# Time Series Analysis of Stock Prices Using Auto Arima
This Notebook analyses the Closing Stock Prices of Yes Bank Limited right from the time it got listed (July 2005) until very recent of this month (November 2020). Using the monthly prices of stocks, Time Series Analysis is used to predict the future prices based on trend and seasonal components. 
Auto ARIMA is demonstrated in Python and its working is explained in detail.

### Importing Necessary Libraries 

In [None]:
import pandas as pd
import numpy as np
%matplotlib inline

# Load specific forecasting tools
from statsmodels.tsa.statespace.sarimax import SARIMAX, SARIMAXResults
from statsmodels.tsa.arima_model import ARMA,ARMAResults,ARIMA,ARIMAResults

from statsmodels.graphics.tsaplots import plot_acf,plot_pacf # for determining (p,q) orders
from statsmodels.tsa.seasonal import seasonal_decompose      # for ETS Plots
                          # for determining ARIMA orders

# Ignore harmless warnings
import warnings
warnings.filterwarnings("ignore")


### Installing the pmdarima package in order to use autoarima

In [None]:
!pip install pmdarima

In [None]:
from pmdarima import auto_arima

### Reading Data
The Data has Opening, Highest, Lowest and the Closing Prices of the Stock in every month.

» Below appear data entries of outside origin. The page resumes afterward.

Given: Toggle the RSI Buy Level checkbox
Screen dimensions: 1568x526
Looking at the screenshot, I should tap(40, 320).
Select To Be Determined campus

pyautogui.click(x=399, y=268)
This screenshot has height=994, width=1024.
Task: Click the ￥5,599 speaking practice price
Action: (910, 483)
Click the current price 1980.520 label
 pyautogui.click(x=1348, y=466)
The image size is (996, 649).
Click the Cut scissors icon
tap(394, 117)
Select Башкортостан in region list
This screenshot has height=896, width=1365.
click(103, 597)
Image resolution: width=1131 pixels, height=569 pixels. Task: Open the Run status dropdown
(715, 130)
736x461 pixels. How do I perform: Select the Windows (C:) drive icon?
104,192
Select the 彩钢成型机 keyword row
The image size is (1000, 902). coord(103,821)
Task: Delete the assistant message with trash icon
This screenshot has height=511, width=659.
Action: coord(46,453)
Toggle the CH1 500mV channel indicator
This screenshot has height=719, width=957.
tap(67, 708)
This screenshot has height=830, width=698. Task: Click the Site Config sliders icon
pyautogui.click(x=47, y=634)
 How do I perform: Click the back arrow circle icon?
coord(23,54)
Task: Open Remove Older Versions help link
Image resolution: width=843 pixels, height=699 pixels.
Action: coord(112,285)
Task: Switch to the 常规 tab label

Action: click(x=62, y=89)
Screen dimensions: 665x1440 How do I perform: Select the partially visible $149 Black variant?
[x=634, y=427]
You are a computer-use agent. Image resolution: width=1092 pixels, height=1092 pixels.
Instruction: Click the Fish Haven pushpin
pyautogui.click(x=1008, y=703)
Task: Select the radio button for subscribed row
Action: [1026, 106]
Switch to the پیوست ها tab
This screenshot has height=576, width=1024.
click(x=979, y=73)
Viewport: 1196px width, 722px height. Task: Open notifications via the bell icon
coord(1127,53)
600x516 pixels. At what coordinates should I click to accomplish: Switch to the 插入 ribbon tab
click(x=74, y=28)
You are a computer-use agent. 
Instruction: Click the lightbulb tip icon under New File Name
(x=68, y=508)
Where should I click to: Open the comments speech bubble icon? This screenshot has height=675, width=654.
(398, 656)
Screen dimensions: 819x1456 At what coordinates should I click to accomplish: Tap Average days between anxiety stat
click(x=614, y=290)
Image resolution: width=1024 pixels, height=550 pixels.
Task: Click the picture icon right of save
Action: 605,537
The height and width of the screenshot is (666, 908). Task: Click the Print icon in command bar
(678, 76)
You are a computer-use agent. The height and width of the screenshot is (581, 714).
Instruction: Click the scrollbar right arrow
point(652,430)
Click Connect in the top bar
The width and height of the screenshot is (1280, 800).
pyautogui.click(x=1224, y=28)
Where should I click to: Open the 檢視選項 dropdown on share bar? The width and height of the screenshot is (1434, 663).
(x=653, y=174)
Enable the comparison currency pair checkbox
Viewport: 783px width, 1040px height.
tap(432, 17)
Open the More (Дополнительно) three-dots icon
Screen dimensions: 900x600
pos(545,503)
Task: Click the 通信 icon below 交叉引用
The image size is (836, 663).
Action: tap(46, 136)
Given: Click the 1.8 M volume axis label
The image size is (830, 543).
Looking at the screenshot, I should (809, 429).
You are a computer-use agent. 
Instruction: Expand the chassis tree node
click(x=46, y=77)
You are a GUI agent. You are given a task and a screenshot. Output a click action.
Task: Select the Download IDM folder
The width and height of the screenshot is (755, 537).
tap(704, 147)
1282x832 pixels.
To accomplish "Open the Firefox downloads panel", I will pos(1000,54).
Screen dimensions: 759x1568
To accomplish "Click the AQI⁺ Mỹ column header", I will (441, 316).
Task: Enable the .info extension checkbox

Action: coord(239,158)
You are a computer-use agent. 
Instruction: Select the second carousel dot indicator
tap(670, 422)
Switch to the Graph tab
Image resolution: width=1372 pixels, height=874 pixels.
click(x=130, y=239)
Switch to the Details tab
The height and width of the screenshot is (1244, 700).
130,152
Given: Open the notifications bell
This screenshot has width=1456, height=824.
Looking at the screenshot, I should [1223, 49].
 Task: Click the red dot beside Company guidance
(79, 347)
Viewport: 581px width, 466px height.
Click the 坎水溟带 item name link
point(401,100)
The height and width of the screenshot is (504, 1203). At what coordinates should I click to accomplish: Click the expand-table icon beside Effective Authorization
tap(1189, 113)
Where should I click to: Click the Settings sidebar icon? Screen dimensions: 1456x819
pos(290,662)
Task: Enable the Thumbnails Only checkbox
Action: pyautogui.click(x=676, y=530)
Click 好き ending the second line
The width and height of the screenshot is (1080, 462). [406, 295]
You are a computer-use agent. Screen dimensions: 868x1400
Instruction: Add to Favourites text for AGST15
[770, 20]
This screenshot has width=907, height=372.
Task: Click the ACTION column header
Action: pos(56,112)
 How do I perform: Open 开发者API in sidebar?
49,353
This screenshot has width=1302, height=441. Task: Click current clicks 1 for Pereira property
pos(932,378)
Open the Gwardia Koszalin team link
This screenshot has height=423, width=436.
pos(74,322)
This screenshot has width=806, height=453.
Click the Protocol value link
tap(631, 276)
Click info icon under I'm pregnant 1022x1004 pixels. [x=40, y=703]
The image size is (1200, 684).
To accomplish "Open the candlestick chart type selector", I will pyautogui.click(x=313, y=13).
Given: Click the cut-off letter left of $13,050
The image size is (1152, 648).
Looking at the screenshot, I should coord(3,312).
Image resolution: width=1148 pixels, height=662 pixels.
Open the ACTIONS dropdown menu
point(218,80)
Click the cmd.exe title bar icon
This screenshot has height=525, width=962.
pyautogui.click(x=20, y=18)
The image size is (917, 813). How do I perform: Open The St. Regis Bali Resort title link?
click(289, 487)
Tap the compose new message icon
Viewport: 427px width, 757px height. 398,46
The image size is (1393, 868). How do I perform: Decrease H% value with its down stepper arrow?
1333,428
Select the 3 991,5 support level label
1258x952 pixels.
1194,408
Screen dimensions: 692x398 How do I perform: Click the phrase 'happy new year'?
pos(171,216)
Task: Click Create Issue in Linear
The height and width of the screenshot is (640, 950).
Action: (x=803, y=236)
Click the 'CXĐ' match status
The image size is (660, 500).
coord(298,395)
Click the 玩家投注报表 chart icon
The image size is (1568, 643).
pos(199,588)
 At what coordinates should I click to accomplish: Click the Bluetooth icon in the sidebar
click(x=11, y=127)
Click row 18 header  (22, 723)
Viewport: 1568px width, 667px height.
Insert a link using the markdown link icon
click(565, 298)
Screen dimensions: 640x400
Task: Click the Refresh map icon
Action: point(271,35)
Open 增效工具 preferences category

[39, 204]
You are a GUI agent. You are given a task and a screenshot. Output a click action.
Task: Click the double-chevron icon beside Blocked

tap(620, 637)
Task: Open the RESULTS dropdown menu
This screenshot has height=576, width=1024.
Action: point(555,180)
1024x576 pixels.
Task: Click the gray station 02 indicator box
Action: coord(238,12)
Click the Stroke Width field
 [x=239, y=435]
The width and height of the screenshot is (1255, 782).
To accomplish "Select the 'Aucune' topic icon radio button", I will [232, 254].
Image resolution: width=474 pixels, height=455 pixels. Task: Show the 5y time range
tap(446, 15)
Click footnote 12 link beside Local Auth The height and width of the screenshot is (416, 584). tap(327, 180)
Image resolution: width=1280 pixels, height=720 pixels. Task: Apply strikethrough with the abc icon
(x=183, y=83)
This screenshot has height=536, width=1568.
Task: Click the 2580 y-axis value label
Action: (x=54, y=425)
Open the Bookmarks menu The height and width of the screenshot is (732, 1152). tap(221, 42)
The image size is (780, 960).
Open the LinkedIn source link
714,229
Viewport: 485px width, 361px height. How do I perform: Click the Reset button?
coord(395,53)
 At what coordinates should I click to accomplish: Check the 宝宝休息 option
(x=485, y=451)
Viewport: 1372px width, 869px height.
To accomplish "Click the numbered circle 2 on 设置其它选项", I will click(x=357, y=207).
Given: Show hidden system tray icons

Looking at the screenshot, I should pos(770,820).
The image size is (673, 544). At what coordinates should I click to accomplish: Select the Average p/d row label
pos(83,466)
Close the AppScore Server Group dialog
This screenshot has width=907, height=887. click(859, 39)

For this analysis, only Closing Stock Prices have been considered. 

In [None]:
data = pd.read_csv("../input/yes-bank-stock-prices/YesBank_StockPrices.csv", usecols=["Date", "Close"])

In [None]:
data.head()

In [None]:
data.info()

### Preparing the Time Series and Basic EDA
To be able to apply ARIMA to a data, the date column needs to be converted into a date time object and then made the index of the dataframe. This is achieved by using strptime of the datetime library. The Given Date format MMM-YY is converted to proper date of YYYY-MM-DD, that Date is set as index and frequency of the Date is set to 'MS' which is monthly

In [None]:
from datetime import datetime
data['Date'] = data['Date'].apply(lambda x: datetime.strptime(x, '%b-%y'))

In [None]:
data.head()

In [None]:
data.dtypes

In [None]:
ts = data.set_index('Date')

In [None]:
ts.index.freq = 'MS'

In [None]:
ts.head()

Once the Time Series Data is prepared, Data is plotted to see if there is a recurring pattern. While no pattern is observed directly, on further decomposing the series, it can be observed that there is a distinct seasonality and trend hidden along with the variations. This explains that ARIMA might be a good way for predictions.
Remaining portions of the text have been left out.